**Source**

Further, it is possible to perform background measurement with no
observed object placed to determine the overall wavelength
dependence including the output spectrum of the light source, the
transmission spectra of the illumination and image-forming optical
systems, and the sensitivity spectrum of the imaging unit, and
correct the spectral information of various positions in the
hyperspectral image of the object based on the determined
wavelength dependence.
SUMMARY OF INVENTION
Technical Problem
[0004] It is an object of the present invention to provide a
microscope that makes it possible to obtain a hyperspectral image
with high data precision while reducing thermal damage to the
object being observed.
Solution to Problem
[0005] A microscope according to the present invention includes (1)
a light source configured to output illuminating light in a
wavelength band included in a near-infrared region, (2) an
illumination optical system configured to converge the illuminating
light at a converging angle .theta. and to emit the illuminating
light onto an observed object, (3) an image-forming optical system
including an objective lens having a numerical aperture equal to or
greater than the sine of the converging angle .theta., the
objective lens being configured to receive transmitted and
scattered light generated by the observed object by emission of the
illuminating light onto the observed object, and the image-forming
optical system being configured to form an image based on the
transmitted and scattered light received by the objective lens, (4)
an imaging unit configured to acquire the image, (5) a
spectroscopic unit located between the light source and the imaging
unit and configured to disperse the illuminating light or the
transmitted and scattered light into a plurality of wavelength
components, and (6) a calculating unit configured, based on the
image, to calculate the intensities of a plurality of wavelength
components of the transmitted and scattered light generated at a
plurality of positions in the observed object.
[0006] A microscope according to another aspect of the present
invention includes (1) a light source configured to output
illuminating light in a wavelength band included in a near-infrared
region, (2) an illumination optical system configured to converge
the illuminating light and to emit the illuminating light onto an
observed object, (3) an image-forming optical system including an
objective lens configured to receive transmitted and scattered
light generated by the observed object by emission of the
illuminating light onto the observed object, the image-forming
optical system having, at the focal position of the objective lens,
a width of field of view equal to or greater than the beam diameter
of the illuminating light output by the illumination optical
system, the image-forming optical system being configured to form
an image based on the transmitted and scattered light received by
the objective lens, (4) an imaging unit configured to acquire the
image, (5) a spectroscopic unit located between the light source
and the imaging unit and configured to disperse the illuminating
light or the transmitted and scattered light into a plurality of
wavelength components, and (6) a calculating unit configure, based
on the image, to calculate the intensities of a plurality of
wavelength components of the transmitted and scattered light
generated at a plurality of positions in the observed object. As
used herein, the term "near-infrared region" refers to a wavelength
range of 0.7 .mu.m to 2.5 .mu.m. In this regard, let E be the
irradiance of illuminating light in one plane perpendicular to the
optical axis of the illumination optical system, and Emax be its
maximum value, the diameter of a circle circumscribing an area in
the plane where E/Emax is equal to or greater than 0.1 is defined
as the "beam diameter of illuminating light" in the plane.

**Dataset content**
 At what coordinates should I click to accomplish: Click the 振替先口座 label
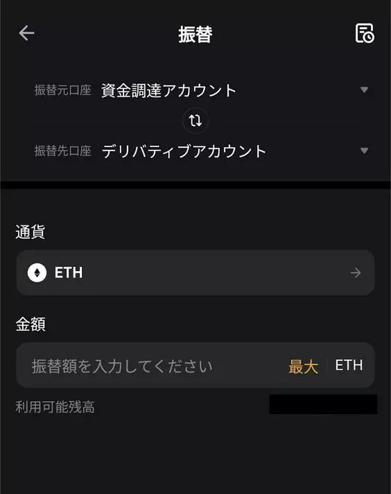pyautogui.click(x=62, y=151)
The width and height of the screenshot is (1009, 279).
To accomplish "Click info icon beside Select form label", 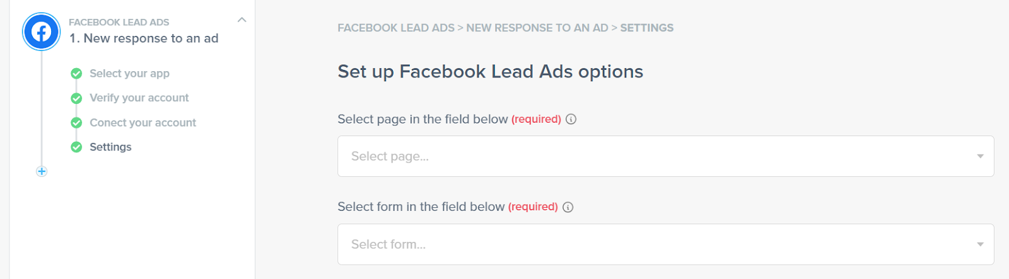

**Goal of the exercise**
Copy out the microscope patent text from the words "a light source configured to output illuminating" through "by the objective lens, (4)", substituting "microscope objective" for every "objective lens". Rely only on the microscope patent text.

**Written solution**
a light source configured to output illuminating light in a
wavelength band included in a near-infrared region, (2) an
illumination optical system configured to converge the illuminating
light at a converging angle .theta. and to emit the illuminating
light onto an observed object, (3) an image-forming optical system
including an microscope objective having a numerical aperture equal to or
greater than the sine of the converging angle .theta., the
microscope objective being configured to receive transmitted and
scattered light generated by the observed object by emission of the
illuminating light onto the observed object, and the image-forming
optical system being configured to form an image based on the
transmitted and scattered light received by the microscope objective, (4)